Political correctness has become a slur bandied by the Right, used to lambast anything that challenges their world view, sniffs of progress or power redistribution, and dares to defy the status quo. The Left, however, isn’t immune to similar silencing techniques. While progressives are generally the ones wanting to include and empower, we’re often the ones criticising our allies and holding them up to ridiculously righteous standards and spotlighting even their slightest infractions.
In lecture theatres today, ‘call-out culture’ is changing the dynamics of the education experience. A small number of very vocal students have dedicated themselves to demonstrating that they’re the most enlightened. Quick to call-out use of a “wrong” word, to preach the evils of certain scholars and to willfully ignore my lectern sarcasm and elect to be wounded, such students are, ironically, participating in their own kind of silencing.
For every “triggered” student who has been offended in my lecture theater, I’ve had at least a dozen more express concerns about self-appointed Language Police making them feel reluctant to contribute to conversations for fear of being shouted down. When students self-censor or electively mute themselves, fearful of reprimand by know-it-all, seen-it-all, heard-it-all ‘Most Woke’ peers, then we’ve got a serious problem.
On the one hand, the Language Police are earnest and passionate, and these are the qualities that make university campuses such vibrant places to be. On the other hand, their tactics are alienating at best and aggressive at worst. Last year, I had a student claim – in the very first lecture! – that she was “triggered” by a three-minute video by the National Organization of Women titled “This is What a Feminist Looks Like”. In this case, the student used the term ‘triggered’ not because it triggered a PTSD reaction for her, but because it was considered an ‘insufficiently intersectional representation of contemporary feminism’.
My teaching experiences are mostly enormously enjoyable. Most students want to be there, most don’t consider themselves victims of my facetiousness and most appreciate that I genuinely care about the material and their engagement with it. But for a select few, my privilege (my being middle class, white, heterosexual and educated) means I will never be ‘woke enough’ to teach them. And their peers – most commonly middle class, white, heterosexual and educated – won’t ever be ‘woke enough’ to debate them.

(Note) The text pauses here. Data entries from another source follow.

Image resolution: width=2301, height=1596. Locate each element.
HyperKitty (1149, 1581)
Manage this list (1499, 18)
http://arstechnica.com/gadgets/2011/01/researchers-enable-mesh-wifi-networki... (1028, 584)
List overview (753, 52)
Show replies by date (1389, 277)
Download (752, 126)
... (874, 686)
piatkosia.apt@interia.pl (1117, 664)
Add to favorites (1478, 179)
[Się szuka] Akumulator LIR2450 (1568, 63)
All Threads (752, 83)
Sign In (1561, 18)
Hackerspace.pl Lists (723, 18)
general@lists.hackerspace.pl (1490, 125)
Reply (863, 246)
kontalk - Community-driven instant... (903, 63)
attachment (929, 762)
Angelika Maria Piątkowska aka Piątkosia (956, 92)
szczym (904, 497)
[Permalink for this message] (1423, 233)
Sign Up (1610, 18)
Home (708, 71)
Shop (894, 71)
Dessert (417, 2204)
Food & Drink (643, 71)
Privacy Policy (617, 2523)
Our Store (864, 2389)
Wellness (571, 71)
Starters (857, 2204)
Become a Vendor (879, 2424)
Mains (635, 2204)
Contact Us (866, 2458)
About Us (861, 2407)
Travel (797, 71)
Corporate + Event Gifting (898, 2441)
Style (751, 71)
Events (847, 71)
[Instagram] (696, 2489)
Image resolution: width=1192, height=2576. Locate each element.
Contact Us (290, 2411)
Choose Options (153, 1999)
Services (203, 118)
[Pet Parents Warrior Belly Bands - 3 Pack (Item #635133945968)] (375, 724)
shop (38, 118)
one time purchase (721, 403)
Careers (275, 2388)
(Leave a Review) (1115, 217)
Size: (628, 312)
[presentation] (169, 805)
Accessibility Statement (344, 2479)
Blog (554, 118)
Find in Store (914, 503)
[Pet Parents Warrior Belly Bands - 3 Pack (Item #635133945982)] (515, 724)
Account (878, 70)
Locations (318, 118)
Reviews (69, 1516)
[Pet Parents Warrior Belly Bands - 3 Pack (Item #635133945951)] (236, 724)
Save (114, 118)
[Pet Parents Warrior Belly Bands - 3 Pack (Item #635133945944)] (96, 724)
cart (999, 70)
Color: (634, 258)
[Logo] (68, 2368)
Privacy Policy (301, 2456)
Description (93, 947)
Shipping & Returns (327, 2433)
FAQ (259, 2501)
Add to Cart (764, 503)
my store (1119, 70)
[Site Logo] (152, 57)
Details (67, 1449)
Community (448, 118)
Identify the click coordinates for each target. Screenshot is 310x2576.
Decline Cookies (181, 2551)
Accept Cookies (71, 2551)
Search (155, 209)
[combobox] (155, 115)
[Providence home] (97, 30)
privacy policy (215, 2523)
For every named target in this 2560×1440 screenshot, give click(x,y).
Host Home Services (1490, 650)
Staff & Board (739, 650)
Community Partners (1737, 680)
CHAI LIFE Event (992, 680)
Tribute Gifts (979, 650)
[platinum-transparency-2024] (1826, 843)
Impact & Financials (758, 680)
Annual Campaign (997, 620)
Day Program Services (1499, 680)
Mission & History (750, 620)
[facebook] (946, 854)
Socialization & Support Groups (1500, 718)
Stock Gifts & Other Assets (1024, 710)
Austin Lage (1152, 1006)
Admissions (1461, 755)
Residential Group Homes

Talking to people outside of universities – progressives but not self-identified activists – they often speak of feeling shut out of the discourse. As they see it, the focus on identity politics, the vigilance of call-out culture and the ever-evolving lexicon where woke suddenly means more than not asleep, is too cliquey, too narrowly focused on individualism. Not unfair accusations.
There isn’t an easy answer. There are, however, grave consequences of continuing on this path. Donald Trump is a product of the backlash against our contemporary way of doing politics. Donald Trump is who we get when we become excessively inward-looking and ignorant to the needs of others who, like it or not, are also on the electoral roll. And Donald Trump, alas, is who we get when we’re arrogant enough to think we already have all the answers.